INSTRUCTIONS TO FOLLOW: Return, exactly as written, all lines from the line containing "Komentaras (58, 1861)" to the end of the entries below, with both ends included.

DATA IN THIS EXERCISE:
+---+

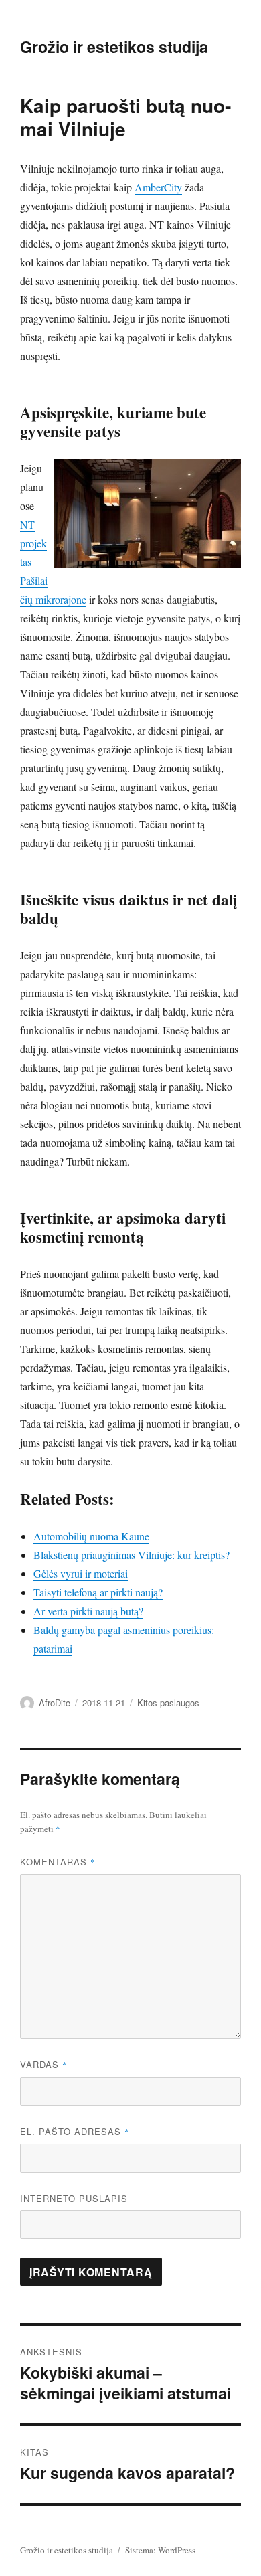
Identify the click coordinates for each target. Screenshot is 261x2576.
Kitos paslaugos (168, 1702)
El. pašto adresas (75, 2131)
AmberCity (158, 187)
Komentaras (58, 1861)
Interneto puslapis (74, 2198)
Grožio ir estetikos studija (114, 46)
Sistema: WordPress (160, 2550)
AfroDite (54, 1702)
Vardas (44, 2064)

+---+

WRITTEN ANSWER:
Komentaras (58, 1861)
Interneto puslapis (74, 2198)
Grožio ir estetikos studija (114, 46)
Sistema: WordPress (160, 2550)
AfroDite (54, 1702)
Vardas (44, 2064)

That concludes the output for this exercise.